Ele me lançou um olhar perplexo, parecia que eu estava dizendo algo absurdo. Num rompante ele se levantou e começou a gritar:

– É assim que você vai jogar? Fazer eu acreditar que estou morto, só para não ter que lidar com a negociação da casa? Acha que vou acreditar nessa historinha, Nayara!

Gritando cada vez mais alto e gesticulando, ele se aproximou de mim disposto a me chacoalhar pelos ombros. Mas isso não aconteceu. As suas mãos simplesmente atravessaram o meu corpo.

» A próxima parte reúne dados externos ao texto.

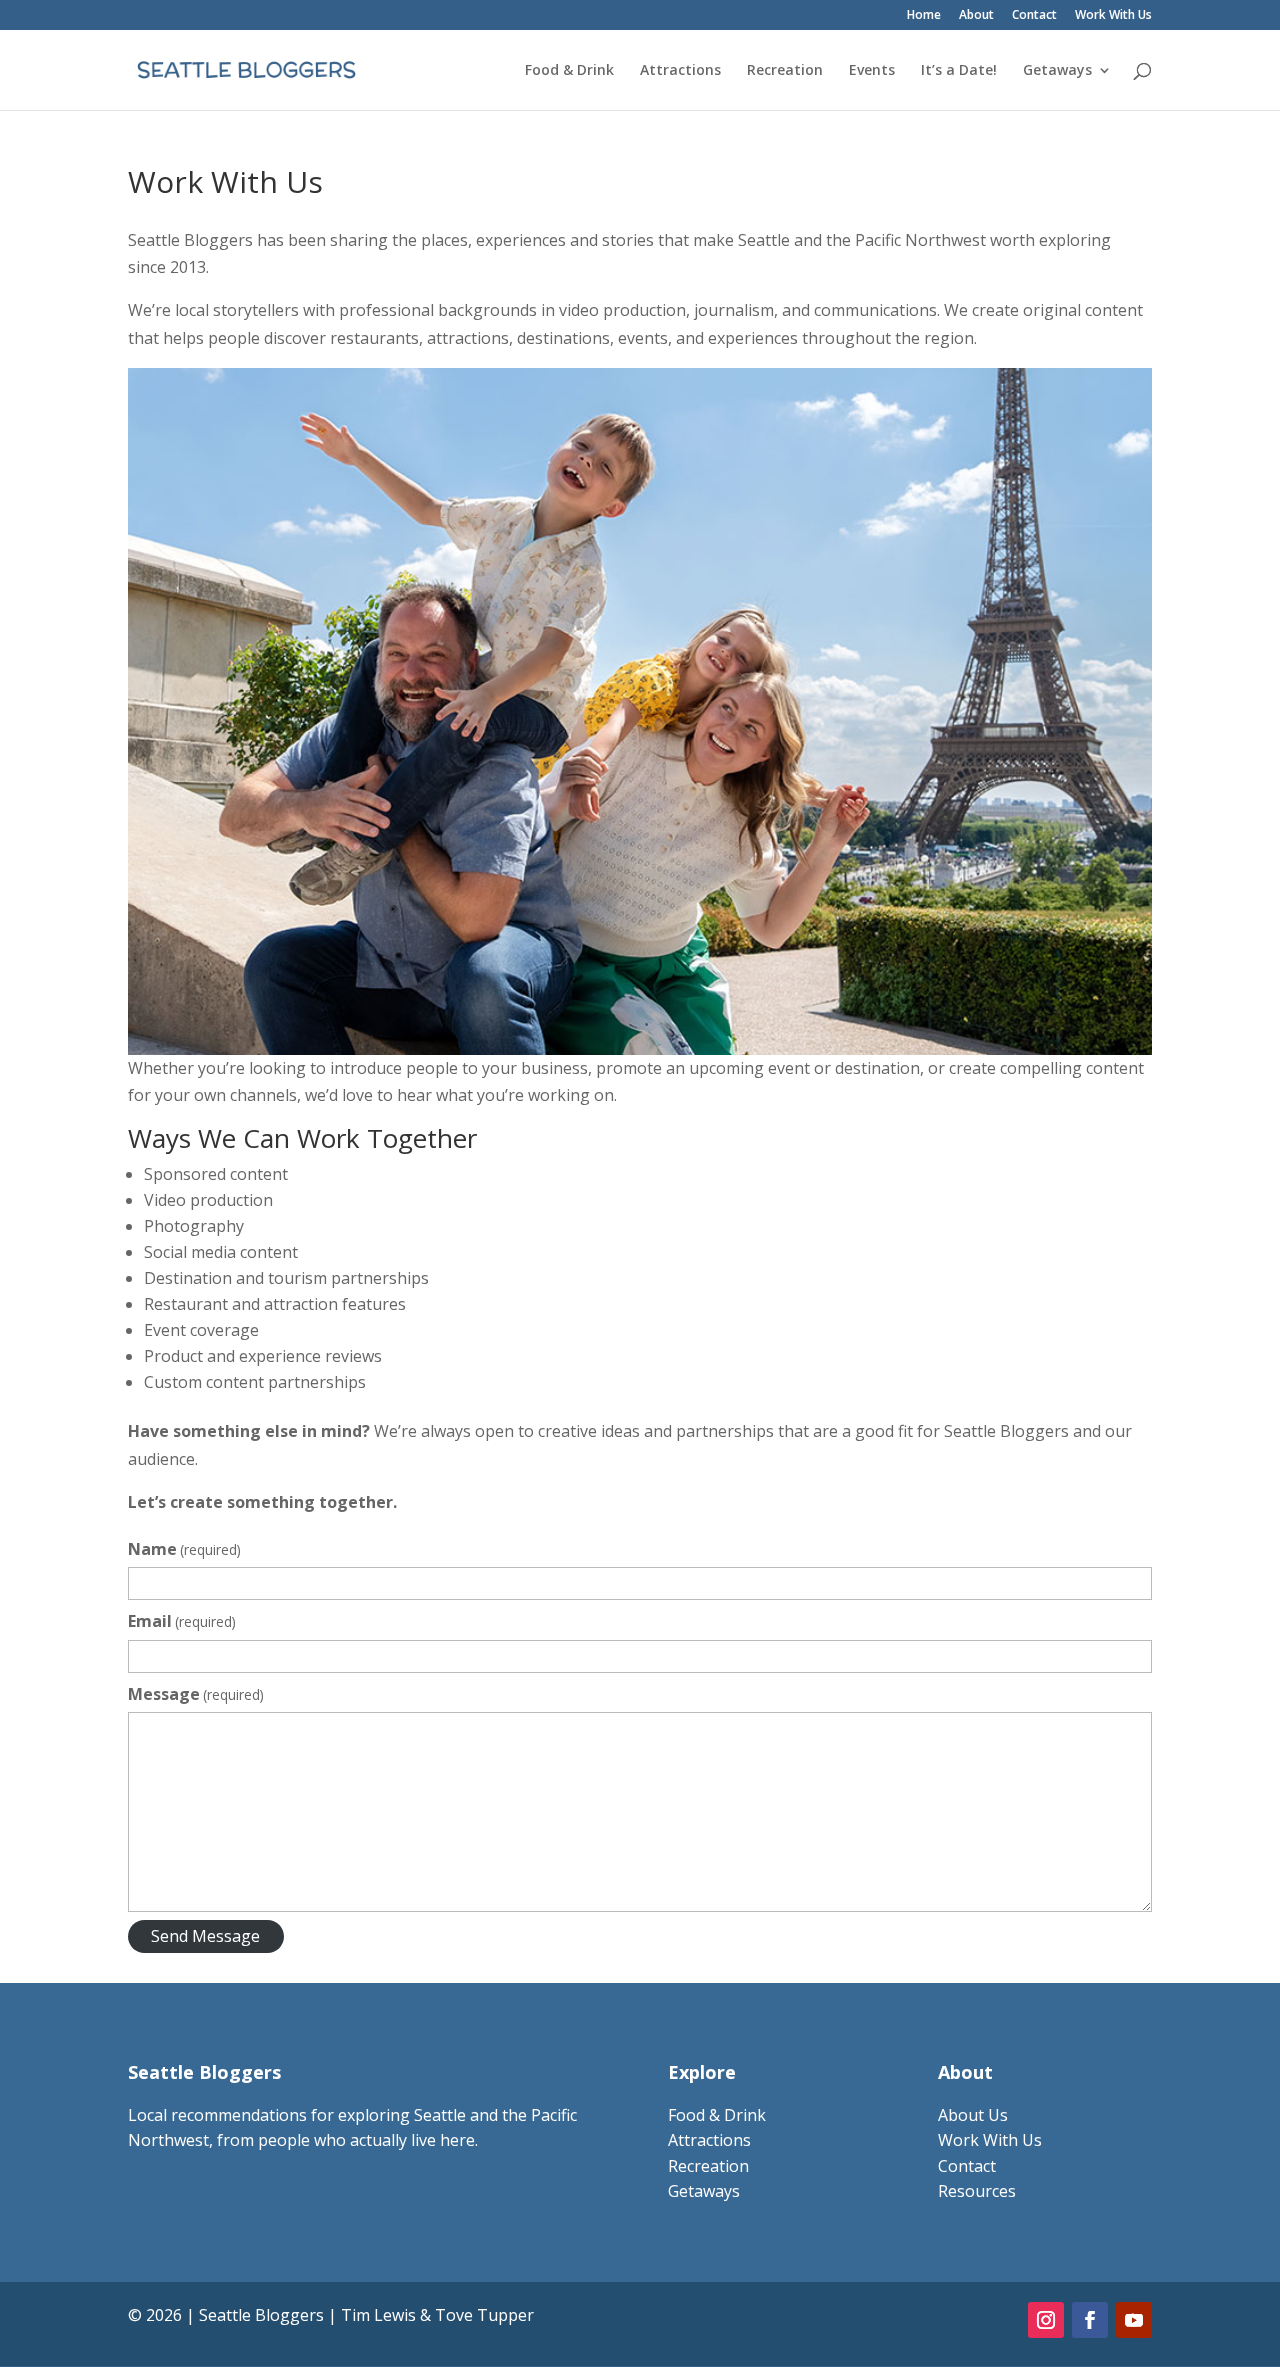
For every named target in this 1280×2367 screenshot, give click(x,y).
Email (182, 1621)
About (976, 16)
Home (924, 16)
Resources (977, 2191)
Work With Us (1113, 16)
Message (196, 1694)
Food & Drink (569, 71)
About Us (973, 2115)
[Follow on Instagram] (1046, 2320)
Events (872, 71)
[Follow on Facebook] (1090, 2320)
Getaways (1057, 71)
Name (184, 1549)
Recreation (785, 71)
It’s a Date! (959, 71)
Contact (1034, 16)
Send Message (205, 1936)
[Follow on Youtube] (1134, 2320)
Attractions (680, 71)
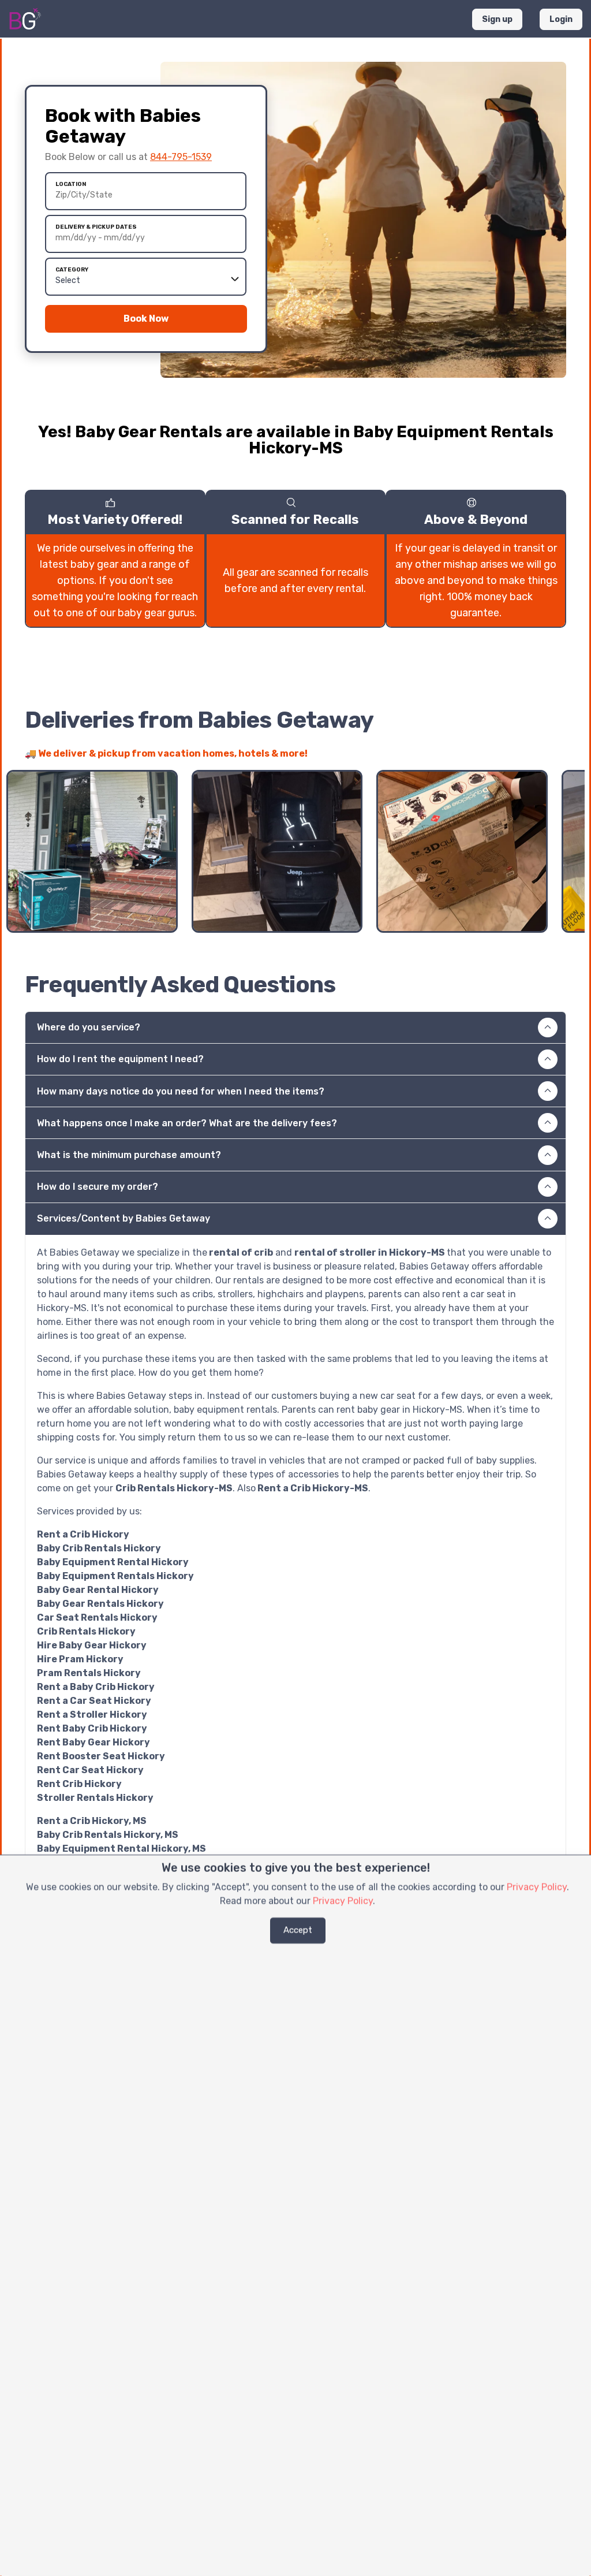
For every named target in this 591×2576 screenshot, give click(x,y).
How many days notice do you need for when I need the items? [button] (180, 1091)
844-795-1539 (181, 156)
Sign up (497, 19)
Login (561, 19)
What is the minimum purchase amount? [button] (129, 1154)
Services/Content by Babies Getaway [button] (123, 1218)
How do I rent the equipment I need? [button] (120, 1059)
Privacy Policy (537, 1887)
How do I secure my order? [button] (97, 1186)
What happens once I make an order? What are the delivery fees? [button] (187, 1123)
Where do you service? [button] (88, 1027)
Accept (297, 1930)
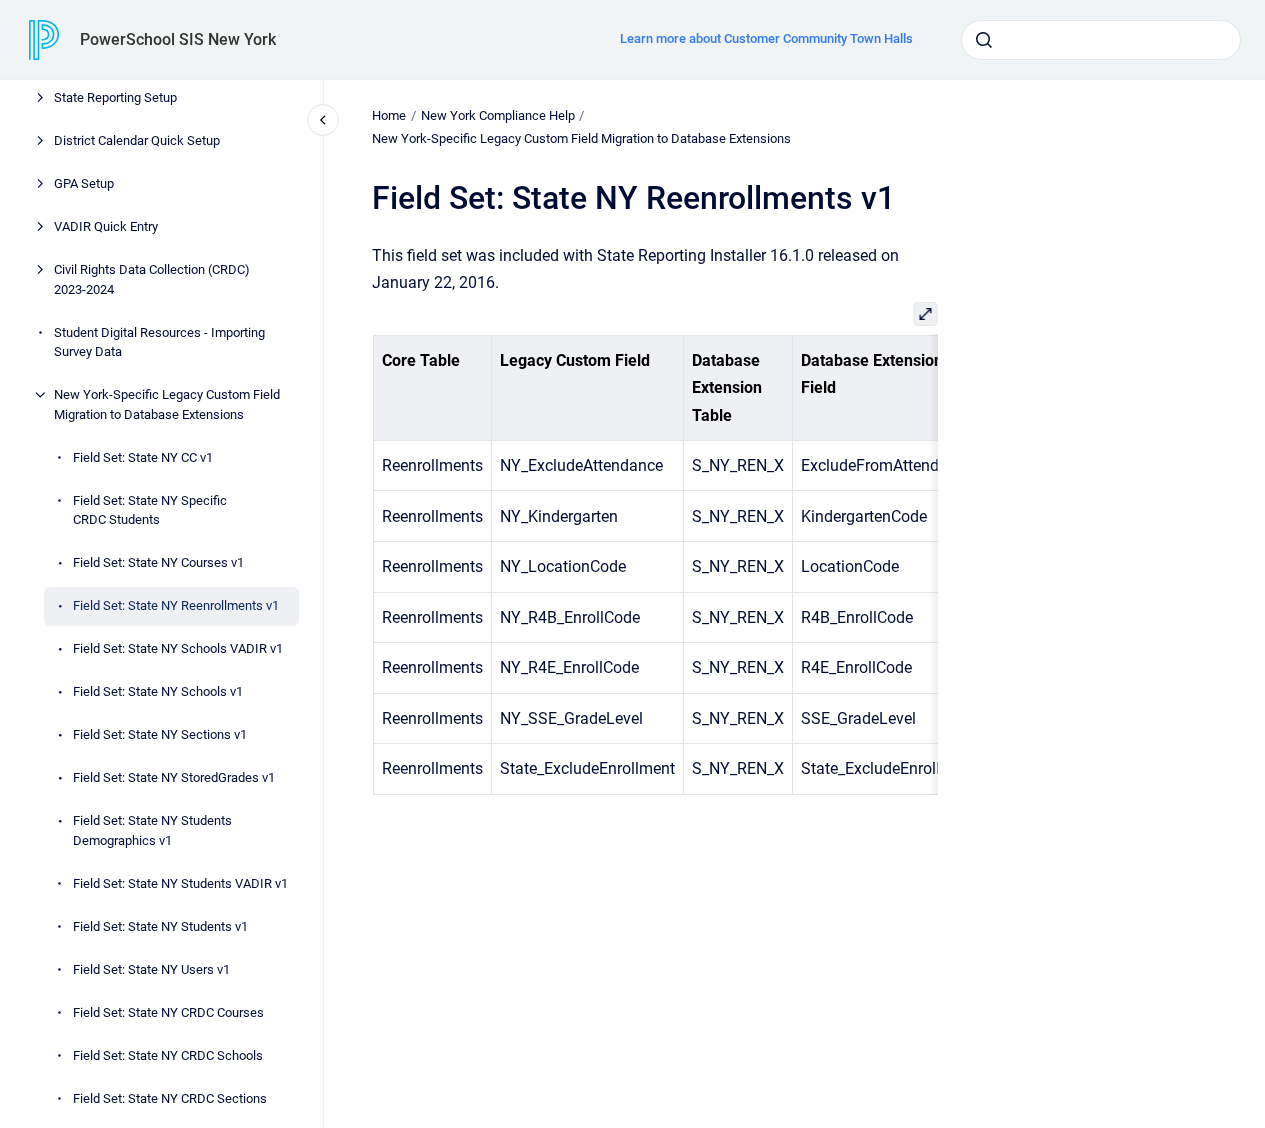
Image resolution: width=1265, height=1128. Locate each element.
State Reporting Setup (115, 97)
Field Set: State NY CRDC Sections (170, 1098)
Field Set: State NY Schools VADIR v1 (178, 648)
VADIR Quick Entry (106, 226)
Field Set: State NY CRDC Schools (168, 1055)
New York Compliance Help (498, 115)
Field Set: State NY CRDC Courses (168, 1012)
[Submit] (984, 40)
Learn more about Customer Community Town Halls (766, 38)
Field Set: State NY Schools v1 (158, 691)
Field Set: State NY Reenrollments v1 (176, 605)
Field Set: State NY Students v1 (160, 926)
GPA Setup (84, 183)
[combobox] (1101, 40)
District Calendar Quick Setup (137, 140)
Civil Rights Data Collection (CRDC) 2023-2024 (152, 279)
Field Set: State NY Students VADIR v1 (180, 883)
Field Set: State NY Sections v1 (160, 734)
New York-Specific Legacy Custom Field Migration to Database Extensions (167, 404)
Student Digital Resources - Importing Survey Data (159, 342)
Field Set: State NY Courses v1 (158, 562)
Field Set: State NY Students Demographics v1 (152, 830)
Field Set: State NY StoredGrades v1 (174, 777)
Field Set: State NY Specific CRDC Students (150, 510)
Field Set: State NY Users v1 (151, 969)
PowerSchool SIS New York (178, 39)
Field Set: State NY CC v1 (143, 457)
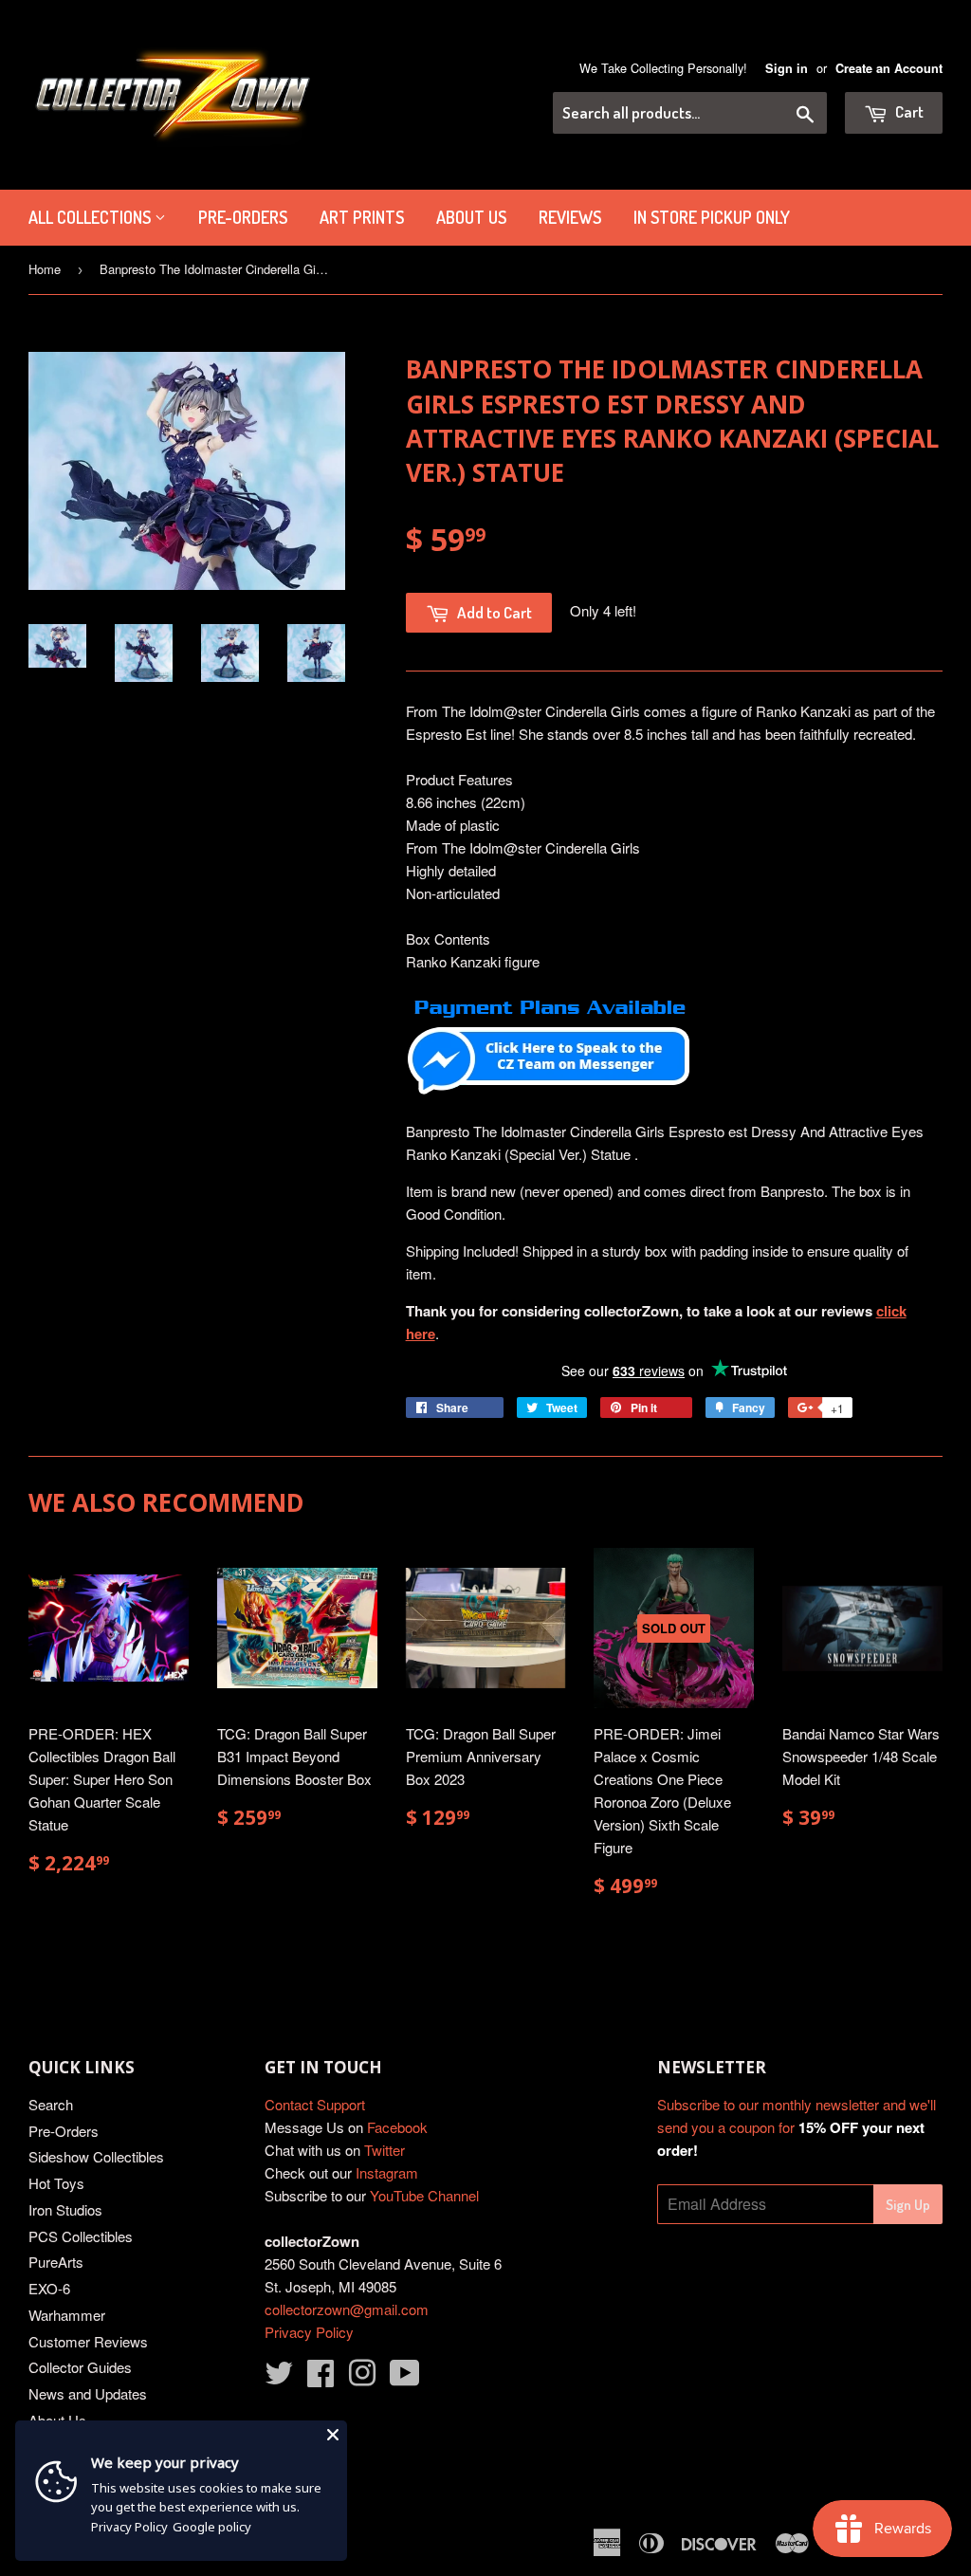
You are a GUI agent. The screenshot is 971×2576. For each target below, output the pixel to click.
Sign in (786, 68)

Ele arregalou os olhos e tentou me tocar várias vezes, sem sucesso. Sem saber o que fazer e ainda chocado, se sentou novamente e desatou a chorar:

– Agora eu lembro de tudo… – dizia entre soluços – eu sempre dizia que aquele painel elétrico precisava de conserto, ninguém nunca me ouvia. Foram negligentes conosco… meus amigos, eu, todos tiveram o mesmo fim naquela noite. Justo nós, que nos dedicamos tanto àquele lugar, trabalhando sem receber hora extra, só pelo prazer fazer um trabalho bem feito.

Nem notei que chorava também. Eu não podia imaginar o que ele estava passando, perder tudo e nem ao menos se dar conta de que havia morrido. Mas sentia aquele dor como se fosse em mim.

Comovida, me sentei ao lado dele tentando acalmá-lo. Ele se virou para mim e disse:

– Muito obrigado por ter me ajudado. Graças a sua coragem, agora estou mais aliviado. Estou finalmente livre. Fazia parte de um plano maior você vir morar aqui, com certeza.

– Eu cuidarei muito bem de sua casa, Luiz…fique tranquilo – disse eu com a cabeça baixa e chorando, sem notar que meu pai entrara na sala.

– Falando sozinha, Nayara?

Olhei para o lado e não havia ninguém. Luiz finalmente havia encontrado a paz que tanto procurava.

Enquanto eu estava distraída, meu pai ainda estava de pé esperando respostas:

– Você me manda uma mensagem daquelas, me deixa preocupado e agora não vai falar nada? O que aconteceu? – disse ele já ficando zangado.

– Pai, sente-se aqui. Vou te contar o que aconteceu. Mas tem que prometer que vai acreditar em mim.

– Sempre. Desembucha. – disse ele me dando uma piscadinha.

Contei a história com todos os detalhes possíveis. Ao final, meu pai fez cara de quem queria rir, mas dava para ver que estava impressionado:

– Eu disse para você que morar em uma casa era má ideia. Além de ser perigoso por conta de assaltos e invasões, corre o risco de ser mal assombrada – disse ele rindo.

– Ai pai… ainda não é hora para piadas! – disse eu rindo também.

– Tudo bem, só tenho uma pergunta: afinal, por que você estava acordando todas as noites no mesmo horário? O que isso tem a ver?

– Luiz disse que todos os dias chegava naquele mesmo horário e que conseguiu sair do galpão há uns 5 dias. Acho que de certa forma os cães sentiram que ele estava voltando para casa.

– Faz sentido, os cães sempre sabem de tudo… – disse ele pensativo, mas logo emendou – Vamos, vou te levar para almoçar. Depois dessa noite você merece sair um pouco dessa casa e relaxar.

Levantei, peguei minha bolsa e antes de fechar a porta olhei para minha casa mais uma vez. Qualquer pessoa em meu lugar optaria por se mudar, mas eu não faria isso. Aquela casa tinha uma história que começou antes de mim e que agora eu fazia parte dela.